On Mon, Dec 13, 2010 at 9:37 AM, Tom Rokicki <rokicki@gmail.com> wrote:
Unless I'm misunderstanding something, these points are covered by three unit circles centered at
2/sqrt(3) e^ (2k pi i / 3 + 1) for 0 <= k < 3
-tom
On Mon, Dec 13, 2010 at 9:08 AM, Allan Wechsler <acwacw@gmail.com> wrote:
I'm going to up the ante a little. I claim that I have a 7-point solution, but I haven't been able to prove it. The seven points are 1.01 e ^ (2k pi i / 7), for 0 <= k < 7. Gain glory by covering these seven points with a hexagonal close-packing of unit disks.
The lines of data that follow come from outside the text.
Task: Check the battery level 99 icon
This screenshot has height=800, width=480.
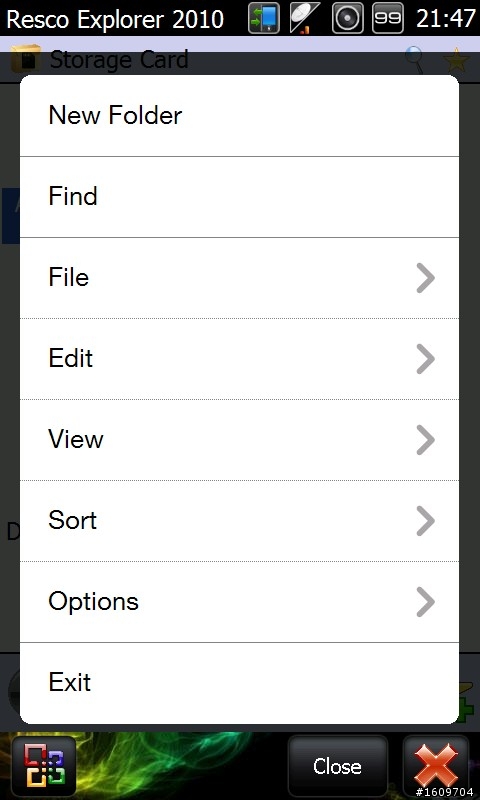Action: [x=388, y=18]
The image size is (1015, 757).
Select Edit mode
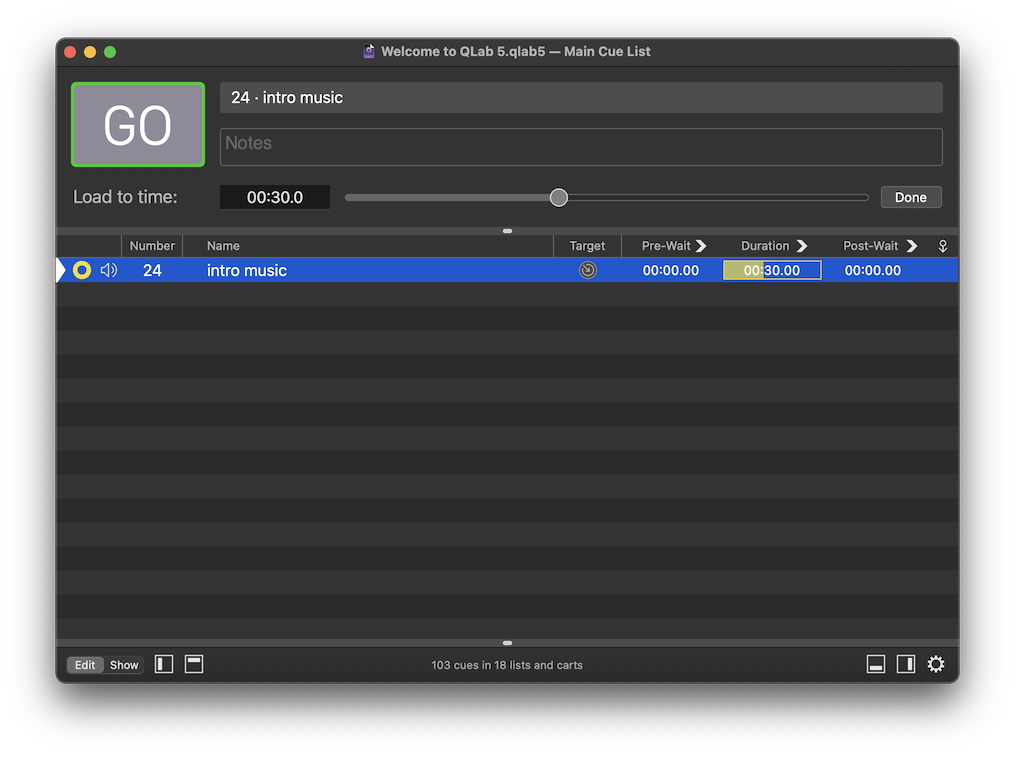pos(85,665)
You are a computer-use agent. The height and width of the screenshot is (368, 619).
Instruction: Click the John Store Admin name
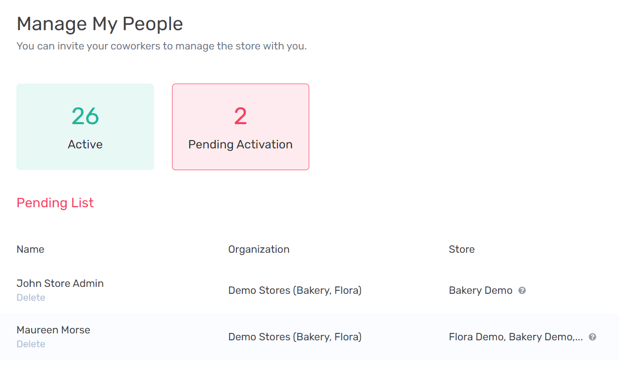pyautogui.click(x=60, y=283)
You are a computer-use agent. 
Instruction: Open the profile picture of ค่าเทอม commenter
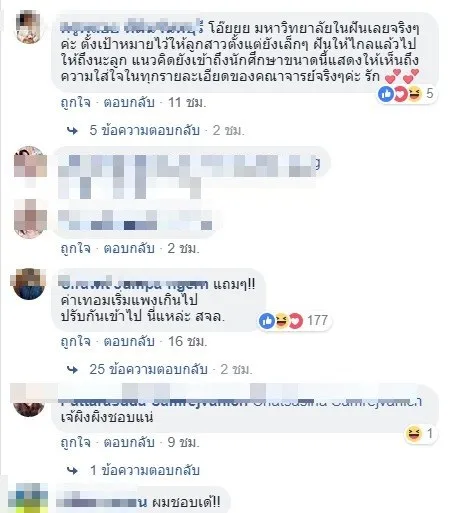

On Sun, Dec 12, 2010 at 1:14 PM, Veit Elser <ve10@cornell.edu> wrote:
I managed to reduce the number of points, such that one must go uncovered, to 55. It's a simple modification of my earlier construction. An entirely newr approach is needed to go significantly below this.
Veit
On Dec 11, 2010, at 8:29 AM, Veit Elser wrote:
Here's an upper bound.
First, two simple facts that I won't take time to prove. My covering disks have radius 1.
(1) A disk of radius 1+2r, with r = 2/sqrt(3) - 1, will always contain a disk of radius r that is completely uncovered. (Consider the maximum size disk that can be squeezed into the hole formed by three mutually tangent covering disks.)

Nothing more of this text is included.